Fast-forward to the present, and arbitration clauses are once again surfacing—this time not as relics of early insurance law, but as strategic instruments used by insurers to circumvent state-level restrictions on arbitration. The mechanism empowering this resurgence is the Federal Arbitration Act (FAA), enacted by Congress in 1925 to ensure that contractual agreements to arbitrate disputes would be “valid, irrevocable, and enforceable.” (9 U.S.C. § 2).
However, while the FAA establishes the enforceability of arbitration clauses, it is silent on procedure. That procedural vacuum is left to the contract itself—and, in insurance policies, that silence speaks volumes. Most modern arbitration clauses in insurance contracts identify when and where arbitration applies and outline the composition of the arbitral panel. But beyond that, they are strikingly vague. They rarely identify which rules—AAA, JAMS, or otherwise—will govern the process.
In practice, this means that the so-called “arbitration” often devolves into litigation without a jury, guided by the same procedural formality and expense that arbitration was supposed to avoid. The arbitrators—typically lawyers or retired judges—recreate the courtroom environment under the guise of informality, relying on the familiar “rules of civil procedure” and transforming what should be an efficient, equitable forum into a drawn-out ordeal.
The result is an arbitration process that favors insurers, not insureds. Panels are reluctant to enforce principles of good faith or to penalize unreasonable claim handling. In effect, arbitration becomes litigation stripped of its key safeguard: the jury.
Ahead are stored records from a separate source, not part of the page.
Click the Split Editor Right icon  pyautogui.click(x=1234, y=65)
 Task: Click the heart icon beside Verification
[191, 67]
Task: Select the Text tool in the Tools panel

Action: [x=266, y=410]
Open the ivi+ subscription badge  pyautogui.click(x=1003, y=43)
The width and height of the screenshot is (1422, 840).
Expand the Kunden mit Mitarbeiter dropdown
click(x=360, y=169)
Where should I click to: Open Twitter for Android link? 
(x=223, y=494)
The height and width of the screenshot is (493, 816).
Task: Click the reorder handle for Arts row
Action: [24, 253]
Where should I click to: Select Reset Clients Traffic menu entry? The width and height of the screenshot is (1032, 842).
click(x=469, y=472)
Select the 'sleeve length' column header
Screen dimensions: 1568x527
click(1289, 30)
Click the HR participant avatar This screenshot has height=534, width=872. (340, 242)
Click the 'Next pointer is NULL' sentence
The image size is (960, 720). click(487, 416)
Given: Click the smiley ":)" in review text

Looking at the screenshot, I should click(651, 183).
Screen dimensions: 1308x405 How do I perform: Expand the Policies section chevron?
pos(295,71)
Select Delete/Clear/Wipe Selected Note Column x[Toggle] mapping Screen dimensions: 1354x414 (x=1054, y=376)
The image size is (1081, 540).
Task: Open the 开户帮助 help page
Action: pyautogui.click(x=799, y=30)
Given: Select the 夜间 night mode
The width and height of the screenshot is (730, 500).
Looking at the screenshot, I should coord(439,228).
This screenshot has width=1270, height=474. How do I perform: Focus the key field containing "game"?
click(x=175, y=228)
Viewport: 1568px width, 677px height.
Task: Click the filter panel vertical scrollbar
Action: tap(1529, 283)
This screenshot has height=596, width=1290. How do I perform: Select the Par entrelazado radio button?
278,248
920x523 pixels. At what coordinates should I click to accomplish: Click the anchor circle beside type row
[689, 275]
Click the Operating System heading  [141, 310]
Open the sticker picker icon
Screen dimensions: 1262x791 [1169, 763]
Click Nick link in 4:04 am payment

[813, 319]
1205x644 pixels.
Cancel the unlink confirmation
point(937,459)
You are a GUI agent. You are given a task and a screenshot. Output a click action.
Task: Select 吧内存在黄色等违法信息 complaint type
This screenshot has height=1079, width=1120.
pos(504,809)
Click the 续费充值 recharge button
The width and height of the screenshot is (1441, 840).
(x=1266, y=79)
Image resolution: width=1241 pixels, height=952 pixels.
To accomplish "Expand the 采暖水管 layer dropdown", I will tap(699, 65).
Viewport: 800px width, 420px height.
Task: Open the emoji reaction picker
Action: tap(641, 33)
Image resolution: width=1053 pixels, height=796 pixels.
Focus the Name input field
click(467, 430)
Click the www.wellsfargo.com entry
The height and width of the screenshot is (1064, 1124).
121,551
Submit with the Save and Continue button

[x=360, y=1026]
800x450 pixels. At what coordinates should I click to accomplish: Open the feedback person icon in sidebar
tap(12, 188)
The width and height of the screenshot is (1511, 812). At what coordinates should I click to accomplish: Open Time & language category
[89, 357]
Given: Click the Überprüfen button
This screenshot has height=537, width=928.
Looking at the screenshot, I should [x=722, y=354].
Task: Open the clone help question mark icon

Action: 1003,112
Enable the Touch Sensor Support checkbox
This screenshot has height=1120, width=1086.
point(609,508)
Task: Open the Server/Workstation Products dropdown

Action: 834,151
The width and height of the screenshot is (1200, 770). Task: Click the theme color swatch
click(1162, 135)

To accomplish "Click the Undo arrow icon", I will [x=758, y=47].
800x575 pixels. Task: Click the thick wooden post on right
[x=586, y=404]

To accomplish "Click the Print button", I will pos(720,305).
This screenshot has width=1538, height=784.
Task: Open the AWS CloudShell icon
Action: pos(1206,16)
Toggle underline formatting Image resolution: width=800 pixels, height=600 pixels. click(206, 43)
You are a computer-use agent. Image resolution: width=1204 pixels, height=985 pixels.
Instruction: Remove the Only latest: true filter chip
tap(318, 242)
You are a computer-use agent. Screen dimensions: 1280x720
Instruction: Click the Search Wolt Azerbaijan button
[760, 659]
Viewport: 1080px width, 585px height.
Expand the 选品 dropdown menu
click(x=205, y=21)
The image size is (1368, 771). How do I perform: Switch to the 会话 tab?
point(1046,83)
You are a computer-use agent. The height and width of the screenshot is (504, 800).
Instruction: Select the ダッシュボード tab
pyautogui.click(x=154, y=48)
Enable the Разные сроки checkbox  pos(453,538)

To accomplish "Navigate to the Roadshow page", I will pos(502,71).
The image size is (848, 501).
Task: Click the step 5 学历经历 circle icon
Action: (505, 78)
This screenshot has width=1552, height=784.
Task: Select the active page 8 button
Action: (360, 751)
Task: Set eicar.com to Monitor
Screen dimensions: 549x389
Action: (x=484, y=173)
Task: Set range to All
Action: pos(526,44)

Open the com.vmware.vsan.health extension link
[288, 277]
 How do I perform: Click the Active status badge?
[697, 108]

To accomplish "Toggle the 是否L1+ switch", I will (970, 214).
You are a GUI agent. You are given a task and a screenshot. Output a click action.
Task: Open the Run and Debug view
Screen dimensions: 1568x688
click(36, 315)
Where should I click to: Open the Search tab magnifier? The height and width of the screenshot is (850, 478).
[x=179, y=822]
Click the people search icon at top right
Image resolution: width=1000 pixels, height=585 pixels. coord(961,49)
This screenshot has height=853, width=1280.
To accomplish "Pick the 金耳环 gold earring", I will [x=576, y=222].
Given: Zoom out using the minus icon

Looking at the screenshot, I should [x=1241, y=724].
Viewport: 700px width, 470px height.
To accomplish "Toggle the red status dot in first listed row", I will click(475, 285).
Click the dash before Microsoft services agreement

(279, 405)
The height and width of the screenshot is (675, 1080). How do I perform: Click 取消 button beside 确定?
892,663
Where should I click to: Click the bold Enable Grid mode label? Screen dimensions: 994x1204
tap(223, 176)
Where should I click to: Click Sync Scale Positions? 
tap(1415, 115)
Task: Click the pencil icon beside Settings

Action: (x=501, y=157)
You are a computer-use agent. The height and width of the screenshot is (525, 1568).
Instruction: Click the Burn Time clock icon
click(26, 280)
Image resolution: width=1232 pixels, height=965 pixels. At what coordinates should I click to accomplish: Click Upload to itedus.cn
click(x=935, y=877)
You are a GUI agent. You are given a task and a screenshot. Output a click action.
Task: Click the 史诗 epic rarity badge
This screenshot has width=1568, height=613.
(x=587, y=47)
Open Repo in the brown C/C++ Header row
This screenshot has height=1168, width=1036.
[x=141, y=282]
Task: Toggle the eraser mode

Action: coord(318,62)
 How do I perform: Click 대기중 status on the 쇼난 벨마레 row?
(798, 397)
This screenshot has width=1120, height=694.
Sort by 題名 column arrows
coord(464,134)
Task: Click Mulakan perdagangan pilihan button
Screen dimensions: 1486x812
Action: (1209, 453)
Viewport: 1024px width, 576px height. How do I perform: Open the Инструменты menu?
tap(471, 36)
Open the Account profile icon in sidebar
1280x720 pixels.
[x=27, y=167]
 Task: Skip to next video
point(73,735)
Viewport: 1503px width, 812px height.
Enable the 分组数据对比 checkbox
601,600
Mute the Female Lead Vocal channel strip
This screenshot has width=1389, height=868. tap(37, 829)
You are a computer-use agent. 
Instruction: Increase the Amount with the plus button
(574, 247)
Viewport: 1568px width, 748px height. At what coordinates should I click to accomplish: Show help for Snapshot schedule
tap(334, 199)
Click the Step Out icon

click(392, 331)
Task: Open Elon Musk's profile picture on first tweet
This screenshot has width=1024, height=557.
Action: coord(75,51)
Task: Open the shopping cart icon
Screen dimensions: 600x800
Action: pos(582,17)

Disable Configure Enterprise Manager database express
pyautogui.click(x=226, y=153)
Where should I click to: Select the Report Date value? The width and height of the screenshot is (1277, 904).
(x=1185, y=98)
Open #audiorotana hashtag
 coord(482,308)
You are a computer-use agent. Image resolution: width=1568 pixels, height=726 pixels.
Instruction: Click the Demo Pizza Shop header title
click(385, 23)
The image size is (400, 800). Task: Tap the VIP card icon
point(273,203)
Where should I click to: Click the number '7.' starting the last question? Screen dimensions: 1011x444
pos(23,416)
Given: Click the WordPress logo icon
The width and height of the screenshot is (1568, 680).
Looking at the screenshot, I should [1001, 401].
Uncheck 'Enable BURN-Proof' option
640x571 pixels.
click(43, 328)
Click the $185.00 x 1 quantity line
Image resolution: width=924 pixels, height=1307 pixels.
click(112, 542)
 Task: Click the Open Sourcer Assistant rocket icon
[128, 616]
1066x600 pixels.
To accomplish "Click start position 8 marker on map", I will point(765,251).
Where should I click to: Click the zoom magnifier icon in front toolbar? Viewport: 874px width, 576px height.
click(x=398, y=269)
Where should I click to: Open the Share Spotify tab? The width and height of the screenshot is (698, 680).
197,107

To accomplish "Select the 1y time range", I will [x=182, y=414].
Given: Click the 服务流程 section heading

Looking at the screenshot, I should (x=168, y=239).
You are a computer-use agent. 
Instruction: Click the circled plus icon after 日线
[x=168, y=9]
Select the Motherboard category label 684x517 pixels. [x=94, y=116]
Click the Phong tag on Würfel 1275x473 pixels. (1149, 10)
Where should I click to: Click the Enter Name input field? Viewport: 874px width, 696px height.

Reclaiming Arbitration for Policyholders
Until policyholder-appointed arbitrators insist that arbitration clauses operate as intended—streamlined, focused, and equitable—this imbalance will persist to the benefit of insurance companies. Properly understood, these clauses should function as a form of appraisal—a forum for resolving disputes over causation, coverage, and valuation—not as a license for insurers to relitigate their own investigation.
An insurer should never invoke or agree to arbitration before making a coverage determination. By the time an arbitration is requested, the insurer should have gathered and reviewed all the documents necessary to reach its decision. Arbitration should not serve as the insurer’s first opportunity to adjust the claim or demand decades of historical records. Such tactics serve only to delay resolution, drive up costs, and exhaust policyholders.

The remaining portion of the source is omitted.